Couldn't resist, sorry.
One of my favorite sayings about Gorbachev is "He did in seven years what the CIA could not in seventy." For the Baltics, even Lenin said, "For the sake of peace with Trotsky, Estonia, Latvia and Lithuania are worth losing."
I suspect that there are two groups who have suffered more than any other as a consequence of the demise of the USSR: the Russian people and the United States. Yes, the entire country. We are virtually rudderless without the Soviet Union.
One need look no further than NASA to see how much vision we have lost because the Soviets are no longer showing us the way. They were first in space (we had to respond), they said "we're going to the moon" (we had to beat them).
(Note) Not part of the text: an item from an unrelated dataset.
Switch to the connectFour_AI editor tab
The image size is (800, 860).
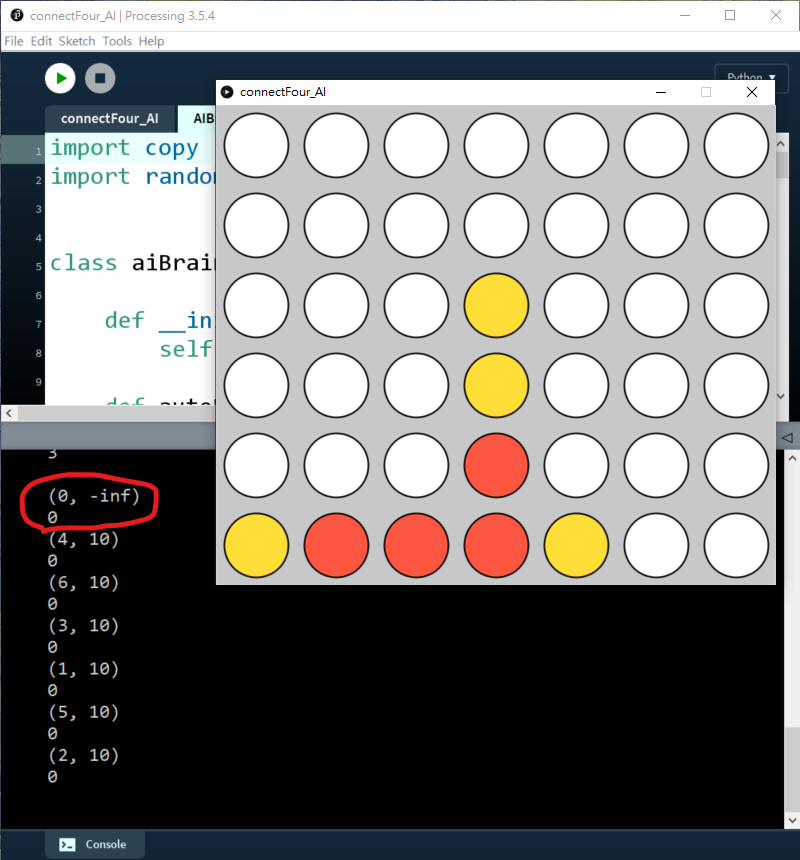point(109,118)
They said, "we're going to Mars" and one wonders whether we wouldn't be launching manned missions to Mars now if the USSR had been able to survive, most notably by being able to afford itself loans from the rest of the world as we have been able to do.
I was furious with the Carter Administration for boycotting the Olympics over Afghanistan. Clearly, the Soviets wanted a "buffer state" between them and the Islamic nation-states (recall that Iran had just fallen, it's not out of the question that the USSR feared similar uprisings in some of their southern republics). We backed the wrong horse and it bit us in the ass. (A personal disclaimer: I am extremely biased against Afghani's. While visiting the USSR, my father was mugged in Moscow by Afghan diplomats).
What would the world look like? It's difficult to say. If our policies towards the USSR had remained unchanged I don't think the world would be all that much different. If, otoh, our policies had changed significantly, I believe the world would have been a much quieter, much more peaceful place. And New York would still have two of its more gaudy monuments to capitalist excess standing.
But I don't think it would ever be possible for our Soviet policies to change. The greatest threat to "the American Way of Life (tm)" would be the success of a Socialist state (particularly one dedicated to the path to Communism). What drove our policy towards the Soviet Union (beginning with the Westerners killed on Soviet soil trying to overthrow the Bolsheviks) up to the demise of the USSR was our plutocrats terrified that the "Workers of the World" might, in fact, actually unite. That would be the end of their excess, the betterment of the "great unwashed" and an end to tyranny. Tyrants (read US Multi-national Corporations) would fight the notion of equality indefinitely.
What the US realized too late to save the Soviet Union was that the Bolsheviks were never really Communist. They shouldn't have feared Bolshevik Russia because there is damned little difference between America's corporate barons and Bolsheviks - except for their propaganda.